***** Data for this task

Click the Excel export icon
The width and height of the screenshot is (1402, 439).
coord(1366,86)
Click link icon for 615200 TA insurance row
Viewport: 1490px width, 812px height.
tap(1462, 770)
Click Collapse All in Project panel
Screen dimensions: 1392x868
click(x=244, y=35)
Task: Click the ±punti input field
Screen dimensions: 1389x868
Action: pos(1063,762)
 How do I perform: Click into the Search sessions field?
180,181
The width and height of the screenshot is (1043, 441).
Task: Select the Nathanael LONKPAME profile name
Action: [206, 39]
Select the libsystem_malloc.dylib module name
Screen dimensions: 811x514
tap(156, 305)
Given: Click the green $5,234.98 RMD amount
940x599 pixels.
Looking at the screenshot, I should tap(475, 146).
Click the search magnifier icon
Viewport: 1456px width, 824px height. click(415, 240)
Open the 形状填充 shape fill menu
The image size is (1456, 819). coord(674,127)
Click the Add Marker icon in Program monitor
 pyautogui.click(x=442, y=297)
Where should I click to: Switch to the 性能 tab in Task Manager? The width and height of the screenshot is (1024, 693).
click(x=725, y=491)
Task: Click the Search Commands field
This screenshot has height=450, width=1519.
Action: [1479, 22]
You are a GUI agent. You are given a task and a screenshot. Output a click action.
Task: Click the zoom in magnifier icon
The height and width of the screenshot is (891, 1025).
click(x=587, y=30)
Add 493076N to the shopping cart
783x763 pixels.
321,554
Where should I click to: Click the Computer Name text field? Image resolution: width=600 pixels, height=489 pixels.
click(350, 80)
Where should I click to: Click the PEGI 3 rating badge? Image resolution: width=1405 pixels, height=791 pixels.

**********

> _What you need to do_
Reproduce every line of the material above verbatim, with no changes.

> _Task result_
Click the Excel export icon
The width and height of the screenshot is (1402, 439).
coord(1366,86)
Click link icon for 615200 TA insurance row
Viewport: 1490px width, 812px height.
tap(1462, 770)
Click Collapse All in Project panel
Screen dimensions: 1392x868
click(x=244, y=35)
Task: Click the ±punti input field
Screen dimensions: 1389x868
Action: pos(1063,762)
 How do I perform: Click into the Search sessions field?
180,181
The width and height of the screenshot is (1043, 441).
Task: Select the Nathanael LONKPAME profile name
Action: [206, 39]
Select the libsystem_malloc.dylib module name
Screen dimensions: 811x514
tap(156, 305)
Given: Click the green $5,234.98 RMD amount
940x599 pixels.
Looking at the screenshot, I should tap(475, 146).
Click the search magnifier icon
Viewport: 1456px width, 824px height. click(415, 240)
Open the 形状填充 shape fill menu
The image size is (1456, 819). coord(674,127)
Click the Add Marker icon in Program monitor
 pyautogui.click(x=442, y=297)
Where should I click to: Switch to the 性能 tab in Task Manager? The width and height of the screenshot is (1024, 693).
click(x=725, y=491)
Task: Click the Search Commands field
This screenshot has height=450, width=1519.
Action: [1479, 22]
You are a GUI agent. You are given a task and a screenshot. Output a click action.
Task: Click the zoom in magnifier icon
The height and width of the screenshot is (891, 1025).
click(x=587, y=30)
Add 493076N to the shopping cart
783x763 pixels.
321,554
Where should I click to: Click the Computer Name text field? Image resolution: width=600 pixels, height=489 pixels.
click(350, 80)
Where should I click to: Click the PEGI 3 rating badge? Image resolution: width=1405 pixels, height=791 pixels.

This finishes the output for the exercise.